The first, 'View in your home,' lets users see potential home furnishing and décor purchases in their living space. It recognizes walls and includes haptic feedback, ensuring shoppers can see what the purchase looks like and that it fits.
Shoppers feel the vibrations as they move the 3D models around their homes, stopping them from dragging items past the room's boundaries, making the experience more real.
Compared to early AR efforts, it's got improved realism and lighting.
"We've also turned it on for TVs," says Brock McKeel, senior vice president of site experience, "and we're excited about the results we're seeing there."
And as the retailer looks for new categories to introduce that technology, it's hoping to "allow users to have some fun with it, making sure it's personalized to them, that they can see what they're shopping for in their space."
Part of the challenge of such add-ons is that while retailers have been experimenting with AR for years, the experience has often been clunky, slow and unrewarding.
McKeel tells Marketing Daily these latest introductions are based on extensive testing and customer feedback.
"We put the customer in the center of everything we do and integrate their feedback, streamlining their experience."
The main goal is speed. "We want to make shopping faster, finding ways to make shopping more engaging and personalized."
From there, "the 'Buy Now’ feature gets them through the checkout as fast as possible, onto the next moment in that customer's busy life."
The new AR tools also aim to inspire confidence about purchases, especially high-demand items. "We want it to be super easy for them to see, making sure it feels good and looks good in their home. When it arrives, we want it to meet their expectations."
AR also enables new in-store experiences, allowing customers to point their mobile device camera at a shelf, using the app, to learn more about the item.
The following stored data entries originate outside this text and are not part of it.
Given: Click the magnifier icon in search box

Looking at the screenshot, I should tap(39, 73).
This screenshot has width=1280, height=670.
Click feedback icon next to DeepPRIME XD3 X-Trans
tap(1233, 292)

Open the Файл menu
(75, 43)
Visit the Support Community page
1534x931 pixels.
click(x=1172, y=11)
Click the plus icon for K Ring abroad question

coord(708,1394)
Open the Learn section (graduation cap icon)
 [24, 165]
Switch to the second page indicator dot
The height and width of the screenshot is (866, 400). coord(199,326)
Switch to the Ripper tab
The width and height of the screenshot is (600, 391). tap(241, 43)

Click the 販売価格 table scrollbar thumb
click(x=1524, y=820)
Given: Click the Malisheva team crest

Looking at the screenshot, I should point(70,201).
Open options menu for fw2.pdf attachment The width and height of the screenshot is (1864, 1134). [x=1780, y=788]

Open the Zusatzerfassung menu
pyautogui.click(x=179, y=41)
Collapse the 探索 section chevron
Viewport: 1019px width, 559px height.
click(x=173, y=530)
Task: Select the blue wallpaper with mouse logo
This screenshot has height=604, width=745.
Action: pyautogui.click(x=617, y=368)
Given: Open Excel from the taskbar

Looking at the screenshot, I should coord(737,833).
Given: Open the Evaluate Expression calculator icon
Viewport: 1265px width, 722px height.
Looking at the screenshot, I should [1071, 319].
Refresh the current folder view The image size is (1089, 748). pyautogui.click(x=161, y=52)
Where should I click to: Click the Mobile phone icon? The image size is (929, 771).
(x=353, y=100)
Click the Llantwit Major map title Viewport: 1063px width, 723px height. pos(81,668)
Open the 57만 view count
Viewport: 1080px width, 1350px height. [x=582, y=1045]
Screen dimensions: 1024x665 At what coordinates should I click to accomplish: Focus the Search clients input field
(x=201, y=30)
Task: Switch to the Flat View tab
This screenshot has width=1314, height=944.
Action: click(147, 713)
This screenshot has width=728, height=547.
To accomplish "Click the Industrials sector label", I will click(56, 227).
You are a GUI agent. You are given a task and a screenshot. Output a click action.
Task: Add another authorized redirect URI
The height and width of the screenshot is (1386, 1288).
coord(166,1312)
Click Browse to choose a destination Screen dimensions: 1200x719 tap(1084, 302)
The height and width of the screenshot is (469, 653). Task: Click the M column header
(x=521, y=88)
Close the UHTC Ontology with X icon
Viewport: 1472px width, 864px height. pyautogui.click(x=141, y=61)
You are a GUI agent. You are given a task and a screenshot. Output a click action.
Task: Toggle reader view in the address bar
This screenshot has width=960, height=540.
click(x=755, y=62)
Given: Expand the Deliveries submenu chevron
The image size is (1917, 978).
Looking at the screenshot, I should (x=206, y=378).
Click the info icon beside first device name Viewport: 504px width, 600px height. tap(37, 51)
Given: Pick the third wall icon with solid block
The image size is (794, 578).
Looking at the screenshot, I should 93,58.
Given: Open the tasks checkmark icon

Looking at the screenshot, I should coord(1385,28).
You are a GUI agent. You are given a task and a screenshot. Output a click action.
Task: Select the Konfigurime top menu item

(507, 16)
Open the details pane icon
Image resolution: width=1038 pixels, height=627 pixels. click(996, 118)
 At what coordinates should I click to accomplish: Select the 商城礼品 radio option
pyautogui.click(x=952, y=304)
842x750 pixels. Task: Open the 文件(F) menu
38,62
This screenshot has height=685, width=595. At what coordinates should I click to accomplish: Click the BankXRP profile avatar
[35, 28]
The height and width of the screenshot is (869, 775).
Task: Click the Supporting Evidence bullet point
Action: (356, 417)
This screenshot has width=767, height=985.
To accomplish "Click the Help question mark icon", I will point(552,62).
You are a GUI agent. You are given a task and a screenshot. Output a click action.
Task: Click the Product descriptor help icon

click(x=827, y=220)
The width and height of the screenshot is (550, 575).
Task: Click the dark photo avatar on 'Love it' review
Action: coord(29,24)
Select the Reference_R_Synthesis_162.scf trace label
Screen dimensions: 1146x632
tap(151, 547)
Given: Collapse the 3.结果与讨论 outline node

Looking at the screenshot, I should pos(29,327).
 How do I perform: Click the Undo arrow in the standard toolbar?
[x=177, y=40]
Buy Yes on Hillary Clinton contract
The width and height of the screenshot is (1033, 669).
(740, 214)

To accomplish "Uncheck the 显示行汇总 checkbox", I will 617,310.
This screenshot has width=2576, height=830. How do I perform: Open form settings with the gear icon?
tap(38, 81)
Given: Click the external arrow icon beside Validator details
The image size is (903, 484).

Eventually, it may also let users know if coupons are available for that item.
Walmart has also recently expanded its virtual try-on functions for apparel.
McKeel says future add-ons will come from "getting more customer feedback and finding those moments where we can interact with them, saving them time. We want to make the experience as seamless as possible, especially during the holidays."
The more consumers enjoy it, he says, "the more we think they'll continue to come back for us, not only on these items but for other experiences that we're bringing to life."